**What needs to be done**
In the passage on loading plots and biplots, which receptor has a close to zero x-component in its line ending vector for the first axis (F1)?

Passage given start

The loading plot or biplots make it clear that the differing principal components can be made up from several responses of receptors. Both loading plots and biplots are important plots to analyze once PCA or DA results have been generated. They allow the user to probe the importance of the receptors in an array, which in turn provides information to improve and modify the array to obtain the best results. The DA plot in Fig. 7A was derived from an array consisting of 15 receptors, where Fig. 7C shows the mean Ka values used for this simulation. These values were chosen to maximize the dissimilarity between the behavior of each host:guest interaction in order to observe how each receptor can contribute to multiple axes. In the loading plot (Fig. 7B), we see that the first axis (F1) discriminates analytes based on the data from all the receptors, except H2 which shows a close to zero value as an x-component in its line ending vector. The second axis (F2) discriminates analytes based on the data from nearly all the receptors, because most receptors contain a non-zero value as a y-component in their line ending vector (H3 and H6 are near zero). Receptors H2, H8, H10, and H4 contribute the most to the discrimination seen with the F2 axis because the absolute value of their y-component is larger than the absolute value of the y-vector components of the other receptors. Therefore, each discriminating axis contains contributions from multiple variables.
Care must be taken not to rely on loading plots and biplots exclusively for receptor selection. While it is likely that H2 and H8 are the primary contributors to the position of G4 in Fig. 7A, the precise relationships between the host‘s influence on the guest's position cannot be determined. Biplots are useful tools for approximating the host's influence, however for a more exact measure and for optimal variable selection a factor analysis could be performed. This method uses the loadings and biplots in PCA and applies a set of rules and criterions in order to quantify the relative significance each factor has on the data structure of the model.23 This gives a quantitative estimation of the importance of each factor. That being said, in many cases PCA will yield equivalent results to a factor analysis.40
The misconception that each discriminating axis represents one receptor in an array is most likely a result of the direct correlation seen between the number of receptors (variables) in an array and the number of discriminating axes obtained. Another reason for this misunderstanding may be that in high dimensionality systems with a large number of receptors, it is often the case that only a few of the receptors have pertinent contribution to a particular discriminating axis, while the other variables in the array have a very small contribution that can be considered negligible.

Passage given end
Records provided start

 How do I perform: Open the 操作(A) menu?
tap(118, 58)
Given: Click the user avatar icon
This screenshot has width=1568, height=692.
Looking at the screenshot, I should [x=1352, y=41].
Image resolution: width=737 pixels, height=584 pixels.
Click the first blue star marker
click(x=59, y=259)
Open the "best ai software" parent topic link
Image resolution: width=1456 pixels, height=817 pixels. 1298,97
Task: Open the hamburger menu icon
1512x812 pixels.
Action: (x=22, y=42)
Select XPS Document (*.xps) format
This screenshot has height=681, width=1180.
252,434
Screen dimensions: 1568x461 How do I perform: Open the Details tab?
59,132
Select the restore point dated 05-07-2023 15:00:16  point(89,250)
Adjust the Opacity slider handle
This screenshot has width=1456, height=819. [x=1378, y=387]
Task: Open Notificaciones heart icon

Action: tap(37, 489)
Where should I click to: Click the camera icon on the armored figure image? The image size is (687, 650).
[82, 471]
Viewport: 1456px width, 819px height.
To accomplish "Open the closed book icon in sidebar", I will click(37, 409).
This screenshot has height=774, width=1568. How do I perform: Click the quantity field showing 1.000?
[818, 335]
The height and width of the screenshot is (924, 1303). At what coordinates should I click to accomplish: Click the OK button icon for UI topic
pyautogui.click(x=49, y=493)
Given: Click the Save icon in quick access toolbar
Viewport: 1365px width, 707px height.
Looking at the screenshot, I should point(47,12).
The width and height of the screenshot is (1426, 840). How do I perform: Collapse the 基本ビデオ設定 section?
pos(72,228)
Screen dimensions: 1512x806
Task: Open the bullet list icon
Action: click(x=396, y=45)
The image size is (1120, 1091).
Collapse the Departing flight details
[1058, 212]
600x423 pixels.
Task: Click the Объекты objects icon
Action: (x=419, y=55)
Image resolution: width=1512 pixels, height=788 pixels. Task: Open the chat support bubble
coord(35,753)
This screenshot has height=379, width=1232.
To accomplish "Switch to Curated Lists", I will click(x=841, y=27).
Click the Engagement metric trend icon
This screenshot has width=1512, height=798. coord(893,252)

Records provided end

**Written solution**
H2